*TEXTO EXTRAÍDO*.

A EverMobile fechou parceria com a americana Scanbuy para lançar no Brasil uma solução de leitor de código de barras 2D em celulares. Com a instalação de um pequeno aplicativo de menos de 100 Kb em um celular com câmera, o telefone passa a poder ler códigos de barra tanto do padrão ?datamatrix?, utilizado por diversas companhias, quanto de um padrão proprietário da Scanbuy. O ?datamatrix? é diferente do código de barras que os brasileiros estão acostumados: em vez de listras verticais dentro de um retângulo, ele é um quadrado preenchido por diversos pequenos quadrados negros.
A leitura de códigos de barras por celulares é comum em países com mercados mais maduros, onde é utilizada para os mais variados fins. Pode-se, por exemplo, integrar um código de barras para celular em um anúncio de revista ou na embalagem de um produto: quando a câmera do celular enquadra o código de barras, o usuário recebe mais informações sobre o referido produto. A leitura do código de barras pode levar o celular a abrir um site WAP, ou rodar um vídeo, ou enviar um SMS etc. Segundo o diretor de novos negócios da EverMobile, Sergio Goldstein, a solução que a empresa traz para o Brasil permite novas funcionalidades não disponíveis em alguns concorrentes, como a realização de pesquisas com consumidores: a leitura do código de barras abriria na tela do celular uma página com uma pergunta e opções de respostas.
A tecnologia pode ser associada também a serviços de comércio eletrônico e de banco móvel. Contas a serem pagas podem vir com esse código de barras que, quando lido por um celular, aciona o dispositivo de mobile banking do usuário para que este pague a fatura. ?Um pôster de filme pode ter esse código de barras que, quando lido, aciona um dispositivo de mobile commerce no telefone para que o usuário compre ingressos para o cinema?, sugere Goldstein.

[Entradas de dados armazenados]
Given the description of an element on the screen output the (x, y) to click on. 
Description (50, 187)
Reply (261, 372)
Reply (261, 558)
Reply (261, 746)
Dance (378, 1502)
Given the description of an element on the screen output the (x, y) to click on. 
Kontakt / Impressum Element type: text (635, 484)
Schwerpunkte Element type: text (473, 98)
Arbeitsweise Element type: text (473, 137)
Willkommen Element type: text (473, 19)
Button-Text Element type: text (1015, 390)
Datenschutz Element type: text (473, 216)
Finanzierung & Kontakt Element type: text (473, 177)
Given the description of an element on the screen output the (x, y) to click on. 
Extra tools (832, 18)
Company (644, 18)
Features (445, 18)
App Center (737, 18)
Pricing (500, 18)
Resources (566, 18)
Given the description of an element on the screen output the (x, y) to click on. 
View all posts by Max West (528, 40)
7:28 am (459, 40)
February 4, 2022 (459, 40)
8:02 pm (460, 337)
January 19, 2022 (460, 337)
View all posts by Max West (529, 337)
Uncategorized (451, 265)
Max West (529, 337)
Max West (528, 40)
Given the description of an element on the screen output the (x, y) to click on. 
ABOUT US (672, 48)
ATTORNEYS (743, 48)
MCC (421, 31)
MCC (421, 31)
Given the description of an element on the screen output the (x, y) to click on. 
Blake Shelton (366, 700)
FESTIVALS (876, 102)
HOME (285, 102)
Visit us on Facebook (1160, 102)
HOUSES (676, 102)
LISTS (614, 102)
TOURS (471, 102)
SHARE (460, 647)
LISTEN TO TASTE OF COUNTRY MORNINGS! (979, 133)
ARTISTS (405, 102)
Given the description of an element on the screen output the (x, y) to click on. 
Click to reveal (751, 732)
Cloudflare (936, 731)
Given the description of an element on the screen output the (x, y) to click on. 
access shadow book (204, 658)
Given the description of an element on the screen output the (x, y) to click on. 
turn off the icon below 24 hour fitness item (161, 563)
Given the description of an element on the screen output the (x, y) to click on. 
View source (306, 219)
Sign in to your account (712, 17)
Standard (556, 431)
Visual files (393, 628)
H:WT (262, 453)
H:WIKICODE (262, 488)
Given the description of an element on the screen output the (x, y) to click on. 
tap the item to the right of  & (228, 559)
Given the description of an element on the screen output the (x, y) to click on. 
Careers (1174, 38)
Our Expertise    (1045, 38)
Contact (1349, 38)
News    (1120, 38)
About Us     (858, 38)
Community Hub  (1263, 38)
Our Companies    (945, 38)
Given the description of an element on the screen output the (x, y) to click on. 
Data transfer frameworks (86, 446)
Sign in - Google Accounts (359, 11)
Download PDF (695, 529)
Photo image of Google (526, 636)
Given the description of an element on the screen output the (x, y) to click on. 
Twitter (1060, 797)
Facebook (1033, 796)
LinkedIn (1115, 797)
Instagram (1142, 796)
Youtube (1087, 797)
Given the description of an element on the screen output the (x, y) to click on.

*OBJETIVO DA TAREFA*. Pode imprimir, sem mudar nada, tudo o que vai de "A tecnologia pode" até "cinema?, sugere Goldstein." no texto sobre a leitura de códigos de barras por celular?

*ÁREA DE RESPOSTA*.
A tecnologia pode ser associada também a serviços de comércio eletrônico e de banco móvel. Contas a serem pagas podem vir com esse código de barras que, quando lido por um celular, aciona o dispositivo de mobile banking do usuário para que este pague a fatura. ?Um pôster de filme pode ter esse código de barras que, quando lido, aciona um dispositivo de mobile commerce no telefone para que o usuário compre ingressos para o cinema?, sugere Goldstein.